I have the following problem. In a data set from N subjects I have several samples per subject. I want to train a model on the data set, but I would like to make sure that in each resampling, in the training set there are no replicates of the subjects.
Alternatively, I would block the cross-validation by subject. Is that possible?
Without the caret package, I would do something like that (mock code)
subjects <- paste0("X", 1:10)
samples <- rep(subjects, each=5)
x <- matrix(runif(50 * 10), nrow=50)
loocv <- function(x, samples) {
for(i in 1:nrow(x)) {
test <- x[i,]
train <- x[ samples != samples[i],]
# create the model from train and predict for test
}
}
or, alternatively,
looSubjCV <- function(x, samples, subjects) {
for(i in 1:length(subjects)) {
test <- x[ samples == subjects[i], ]
train <- x[ samples != subjects[i], ]
# create the model from train and predict for test
}
}
Otherwise, the presence of other samples from the same subject will result in overfitting of the model.
Not directly but you can definitely do it using the index
and indexOut
arguments to trainControl
. Here is an example using 10-fold CV:
library(caret)
library(nlme)
data(Orthodont)
head(Orthodont)
subjects <- as.character(unique(Orthodont$Subject))
## figure out folds at the subject level
set.seed(134)
sub_folds <- createFolds(y = subjects, list = TRUE, returnTrain = TRUE)
## now create the mappings to which *rows* are in the training set
## based on which subjects are left in or out
in_train <- holdout <- vector(mode = "list", length = length(sub_folds))

▶ _GIVEN DATA_:
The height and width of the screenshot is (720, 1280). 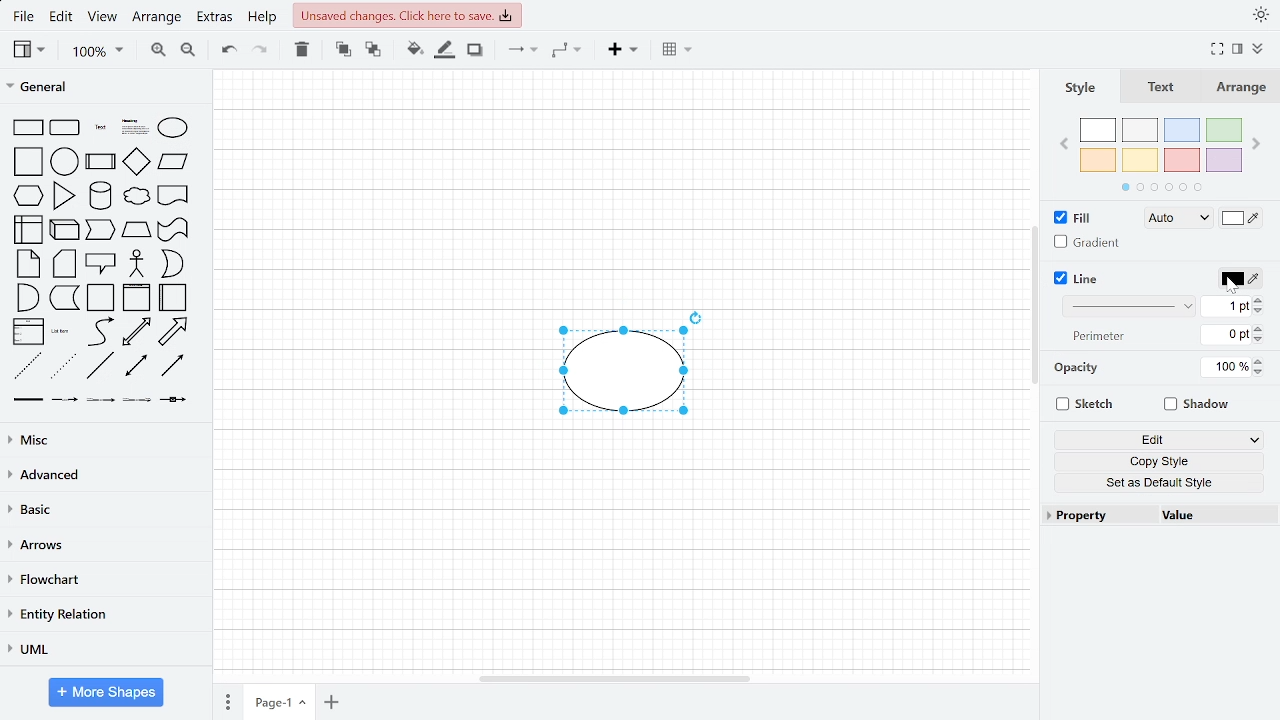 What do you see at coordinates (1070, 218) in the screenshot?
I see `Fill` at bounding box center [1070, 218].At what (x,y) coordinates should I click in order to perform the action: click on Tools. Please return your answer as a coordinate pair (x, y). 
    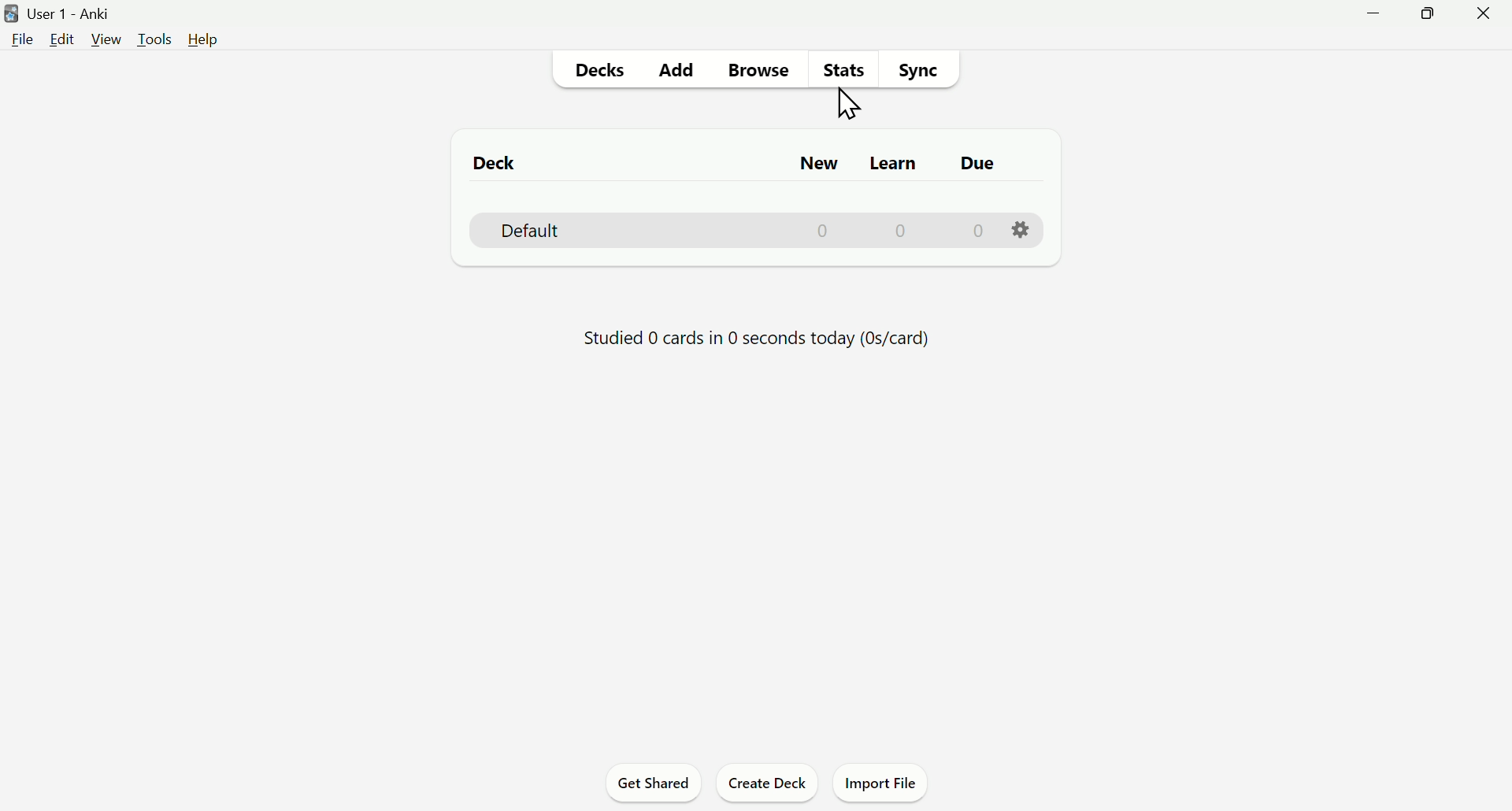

▶ _TASKS FOR THIS EXERCISE_:
a: In the caret thread, starting at "data(Orthodont)" and ending at "returnTrain = TRUE)", write the passage out again, replacing "sub_folds" with "subject_folds".
b: Answer these questions about the caret thread:
(i) In the mock code, how many samples does each subject have?
(ii) Which two arguments to trainControl are named?
(iii) What value is passed to set.seed?

▶ _WRITTEN ANSWERS_:
a:
data(Orthodont)
head(Orthodont)
subjects <- as.character(unique(Orthodont$Subject))
## figure out folds at the subject level
set.seed(134)
subject_folds <- createFolds(y = subjects, list = TRUE, returnTrain = TRUE)

b:
(i) Five.
(ii) index and indexOut.
(iii) 134.